DATA FOR ANALYSIS
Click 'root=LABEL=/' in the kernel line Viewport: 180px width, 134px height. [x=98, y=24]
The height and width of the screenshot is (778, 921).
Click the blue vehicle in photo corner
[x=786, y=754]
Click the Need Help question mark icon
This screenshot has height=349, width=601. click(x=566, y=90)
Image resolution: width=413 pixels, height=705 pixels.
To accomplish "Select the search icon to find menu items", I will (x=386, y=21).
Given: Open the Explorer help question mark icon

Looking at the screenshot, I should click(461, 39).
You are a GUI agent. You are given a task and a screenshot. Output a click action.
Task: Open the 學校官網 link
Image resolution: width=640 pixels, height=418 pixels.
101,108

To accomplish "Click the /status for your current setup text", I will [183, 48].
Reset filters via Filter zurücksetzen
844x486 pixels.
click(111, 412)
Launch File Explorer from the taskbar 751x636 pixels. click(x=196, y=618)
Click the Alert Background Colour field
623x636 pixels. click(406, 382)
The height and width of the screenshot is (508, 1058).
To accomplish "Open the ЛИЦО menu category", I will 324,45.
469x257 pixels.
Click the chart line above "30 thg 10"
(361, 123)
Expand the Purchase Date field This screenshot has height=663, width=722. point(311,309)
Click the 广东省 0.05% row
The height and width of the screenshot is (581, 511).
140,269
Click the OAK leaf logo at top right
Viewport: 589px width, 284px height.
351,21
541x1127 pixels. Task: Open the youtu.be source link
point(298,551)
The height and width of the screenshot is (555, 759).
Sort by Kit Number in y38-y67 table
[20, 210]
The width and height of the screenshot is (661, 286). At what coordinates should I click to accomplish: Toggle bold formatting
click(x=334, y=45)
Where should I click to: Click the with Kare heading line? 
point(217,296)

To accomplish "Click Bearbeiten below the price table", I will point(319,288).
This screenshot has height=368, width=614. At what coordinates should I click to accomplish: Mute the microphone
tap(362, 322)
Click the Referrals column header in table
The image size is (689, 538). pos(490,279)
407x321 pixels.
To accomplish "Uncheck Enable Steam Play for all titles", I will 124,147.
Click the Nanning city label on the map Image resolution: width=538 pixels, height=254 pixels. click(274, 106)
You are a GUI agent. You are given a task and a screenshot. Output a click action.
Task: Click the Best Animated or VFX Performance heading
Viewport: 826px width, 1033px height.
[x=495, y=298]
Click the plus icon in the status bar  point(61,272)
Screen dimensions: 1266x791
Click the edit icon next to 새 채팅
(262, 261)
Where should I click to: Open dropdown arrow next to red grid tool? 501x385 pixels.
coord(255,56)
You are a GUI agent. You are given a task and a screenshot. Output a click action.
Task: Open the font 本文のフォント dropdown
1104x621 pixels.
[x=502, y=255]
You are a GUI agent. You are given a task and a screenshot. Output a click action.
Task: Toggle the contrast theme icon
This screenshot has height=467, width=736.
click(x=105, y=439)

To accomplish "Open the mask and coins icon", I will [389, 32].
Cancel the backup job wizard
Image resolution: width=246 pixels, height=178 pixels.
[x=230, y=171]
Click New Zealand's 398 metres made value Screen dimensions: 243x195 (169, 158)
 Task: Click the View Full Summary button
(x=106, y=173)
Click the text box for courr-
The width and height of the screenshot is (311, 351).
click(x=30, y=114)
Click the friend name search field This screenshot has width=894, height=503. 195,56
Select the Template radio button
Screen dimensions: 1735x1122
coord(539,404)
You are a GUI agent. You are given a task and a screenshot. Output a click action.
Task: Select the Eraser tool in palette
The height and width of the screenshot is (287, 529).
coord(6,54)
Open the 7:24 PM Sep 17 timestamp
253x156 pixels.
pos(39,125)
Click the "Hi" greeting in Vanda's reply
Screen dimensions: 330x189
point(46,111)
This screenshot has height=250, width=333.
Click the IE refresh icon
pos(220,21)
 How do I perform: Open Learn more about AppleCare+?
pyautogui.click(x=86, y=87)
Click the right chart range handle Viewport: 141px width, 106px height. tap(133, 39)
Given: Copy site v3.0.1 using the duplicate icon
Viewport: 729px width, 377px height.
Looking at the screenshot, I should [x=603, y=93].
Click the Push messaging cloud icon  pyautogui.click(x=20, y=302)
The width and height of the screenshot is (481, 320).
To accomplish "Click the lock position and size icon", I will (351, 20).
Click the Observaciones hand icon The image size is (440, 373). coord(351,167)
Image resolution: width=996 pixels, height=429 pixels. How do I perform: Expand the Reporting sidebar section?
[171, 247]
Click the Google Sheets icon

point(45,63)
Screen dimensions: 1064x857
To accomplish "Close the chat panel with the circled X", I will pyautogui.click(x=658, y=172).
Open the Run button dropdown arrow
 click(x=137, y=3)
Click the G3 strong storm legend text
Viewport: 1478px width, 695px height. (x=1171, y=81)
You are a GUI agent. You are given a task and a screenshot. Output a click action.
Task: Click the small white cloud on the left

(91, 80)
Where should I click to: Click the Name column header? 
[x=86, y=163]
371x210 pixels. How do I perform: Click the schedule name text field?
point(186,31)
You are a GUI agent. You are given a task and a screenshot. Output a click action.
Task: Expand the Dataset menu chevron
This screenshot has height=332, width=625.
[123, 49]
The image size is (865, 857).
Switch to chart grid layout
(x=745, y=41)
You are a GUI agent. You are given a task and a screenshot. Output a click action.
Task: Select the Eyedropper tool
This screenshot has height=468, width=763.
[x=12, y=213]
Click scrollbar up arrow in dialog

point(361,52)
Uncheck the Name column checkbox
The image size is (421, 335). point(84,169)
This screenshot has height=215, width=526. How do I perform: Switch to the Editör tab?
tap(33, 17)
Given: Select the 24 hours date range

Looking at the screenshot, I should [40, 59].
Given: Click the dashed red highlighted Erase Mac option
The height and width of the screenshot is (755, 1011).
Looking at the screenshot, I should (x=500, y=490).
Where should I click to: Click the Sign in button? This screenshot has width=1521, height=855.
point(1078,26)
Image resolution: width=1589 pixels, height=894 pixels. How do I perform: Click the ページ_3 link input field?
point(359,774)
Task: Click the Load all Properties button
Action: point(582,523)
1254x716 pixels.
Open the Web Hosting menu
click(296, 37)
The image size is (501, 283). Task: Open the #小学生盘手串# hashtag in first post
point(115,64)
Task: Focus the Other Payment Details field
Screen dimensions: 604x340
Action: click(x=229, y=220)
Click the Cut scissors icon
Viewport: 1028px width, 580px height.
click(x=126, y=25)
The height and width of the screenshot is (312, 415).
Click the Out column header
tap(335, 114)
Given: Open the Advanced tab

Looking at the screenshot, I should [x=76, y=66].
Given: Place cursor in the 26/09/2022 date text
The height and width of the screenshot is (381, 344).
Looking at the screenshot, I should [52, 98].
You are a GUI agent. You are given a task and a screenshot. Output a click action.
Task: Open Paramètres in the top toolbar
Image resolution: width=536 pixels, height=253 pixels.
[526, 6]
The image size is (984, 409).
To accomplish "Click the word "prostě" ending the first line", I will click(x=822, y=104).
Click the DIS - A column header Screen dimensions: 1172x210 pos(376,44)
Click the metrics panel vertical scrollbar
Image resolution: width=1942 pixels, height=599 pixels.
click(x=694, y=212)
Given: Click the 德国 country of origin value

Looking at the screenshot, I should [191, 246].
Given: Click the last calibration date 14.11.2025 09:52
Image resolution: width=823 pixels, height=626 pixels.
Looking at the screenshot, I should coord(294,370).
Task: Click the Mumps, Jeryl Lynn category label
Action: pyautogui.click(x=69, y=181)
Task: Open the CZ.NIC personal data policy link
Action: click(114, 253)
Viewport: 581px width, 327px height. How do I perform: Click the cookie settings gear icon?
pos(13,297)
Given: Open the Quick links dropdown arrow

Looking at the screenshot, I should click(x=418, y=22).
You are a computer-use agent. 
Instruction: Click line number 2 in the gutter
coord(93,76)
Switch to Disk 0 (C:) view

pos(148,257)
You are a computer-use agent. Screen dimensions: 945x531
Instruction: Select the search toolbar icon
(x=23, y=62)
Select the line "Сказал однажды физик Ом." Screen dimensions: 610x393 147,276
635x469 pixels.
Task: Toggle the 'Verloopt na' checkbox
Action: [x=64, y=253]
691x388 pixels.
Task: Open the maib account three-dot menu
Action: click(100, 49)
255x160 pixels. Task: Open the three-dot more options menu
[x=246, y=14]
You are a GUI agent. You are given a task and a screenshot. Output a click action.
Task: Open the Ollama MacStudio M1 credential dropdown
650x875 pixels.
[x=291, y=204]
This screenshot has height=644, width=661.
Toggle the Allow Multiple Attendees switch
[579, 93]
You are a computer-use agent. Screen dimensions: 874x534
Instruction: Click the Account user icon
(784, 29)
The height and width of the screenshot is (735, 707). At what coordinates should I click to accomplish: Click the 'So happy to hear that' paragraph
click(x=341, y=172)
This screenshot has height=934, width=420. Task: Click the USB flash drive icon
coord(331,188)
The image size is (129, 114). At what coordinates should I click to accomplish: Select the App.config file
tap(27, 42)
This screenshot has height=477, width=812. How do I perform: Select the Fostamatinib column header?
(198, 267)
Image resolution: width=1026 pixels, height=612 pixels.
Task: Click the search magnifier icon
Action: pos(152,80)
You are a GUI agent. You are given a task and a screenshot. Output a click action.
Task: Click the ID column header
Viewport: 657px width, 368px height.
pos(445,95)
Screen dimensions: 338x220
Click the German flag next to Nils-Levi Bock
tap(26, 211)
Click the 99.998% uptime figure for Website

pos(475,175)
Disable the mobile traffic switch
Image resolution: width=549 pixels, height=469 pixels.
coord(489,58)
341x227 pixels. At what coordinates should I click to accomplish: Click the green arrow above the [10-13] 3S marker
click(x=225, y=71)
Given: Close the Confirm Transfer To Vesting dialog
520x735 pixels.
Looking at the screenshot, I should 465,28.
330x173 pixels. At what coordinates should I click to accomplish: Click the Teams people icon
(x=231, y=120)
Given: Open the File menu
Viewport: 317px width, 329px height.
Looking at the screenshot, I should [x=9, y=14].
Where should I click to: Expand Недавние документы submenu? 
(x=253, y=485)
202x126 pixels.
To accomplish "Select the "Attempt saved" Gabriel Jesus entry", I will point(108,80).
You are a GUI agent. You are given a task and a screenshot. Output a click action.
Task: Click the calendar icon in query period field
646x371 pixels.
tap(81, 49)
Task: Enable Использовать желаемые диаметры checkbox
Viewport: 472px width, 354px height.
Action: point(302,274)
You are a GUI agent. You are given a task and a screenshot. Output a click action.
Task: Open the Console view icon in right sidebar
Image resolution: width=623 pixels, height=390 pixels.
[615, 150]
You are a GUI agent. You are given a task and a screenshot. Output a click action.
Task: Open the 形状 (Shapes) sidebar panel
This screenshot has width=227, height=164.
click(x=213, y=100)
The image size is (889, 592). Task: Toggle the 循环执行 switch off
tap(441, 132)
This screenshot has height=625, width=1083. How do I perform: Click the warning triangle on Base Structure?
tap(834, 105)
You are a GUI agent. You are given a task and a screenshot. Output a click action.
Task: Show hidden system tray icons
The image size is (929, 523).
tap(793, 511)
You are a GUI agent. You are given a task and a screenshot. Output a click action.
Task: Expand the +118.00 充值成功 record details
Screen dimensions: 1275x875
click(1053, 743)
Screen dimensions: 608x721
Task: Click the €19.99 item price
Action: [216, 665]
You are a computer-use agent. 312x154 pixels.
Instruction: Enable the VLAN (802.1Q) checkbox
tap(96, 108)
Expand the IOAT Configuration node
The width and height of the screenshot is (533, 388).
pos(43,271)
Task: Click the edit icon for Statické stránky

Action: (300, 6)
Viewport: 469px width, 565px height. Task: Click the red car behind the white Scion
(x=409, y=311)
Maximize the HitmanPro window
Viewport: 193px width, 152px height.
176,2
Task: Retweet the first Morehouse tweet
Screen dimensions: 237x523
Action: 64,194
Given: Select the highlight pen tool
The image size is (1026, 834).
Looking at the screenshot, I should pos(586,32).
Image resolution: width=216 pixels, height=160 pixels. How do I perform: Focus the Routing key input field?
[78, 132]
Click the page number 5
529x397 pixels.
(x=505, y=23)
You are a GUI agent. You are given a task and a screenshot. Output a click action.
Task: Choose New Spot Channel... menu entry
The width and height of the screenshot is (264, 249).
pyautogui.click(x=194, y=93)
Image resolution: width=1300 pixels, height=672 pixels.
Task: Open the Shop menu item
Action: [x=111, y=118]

WORK REQUEST
Each line of the entries above that has the word "computer" is to be copied.

ANSWER FOR THE TASK
You are a computer-use agent. 
You are a computer-use agent. Screen dimensions: 945x531
You are a computer-use agent. Screen dimensions: 874x534
You are a computer-use agent. 312x154 pixels.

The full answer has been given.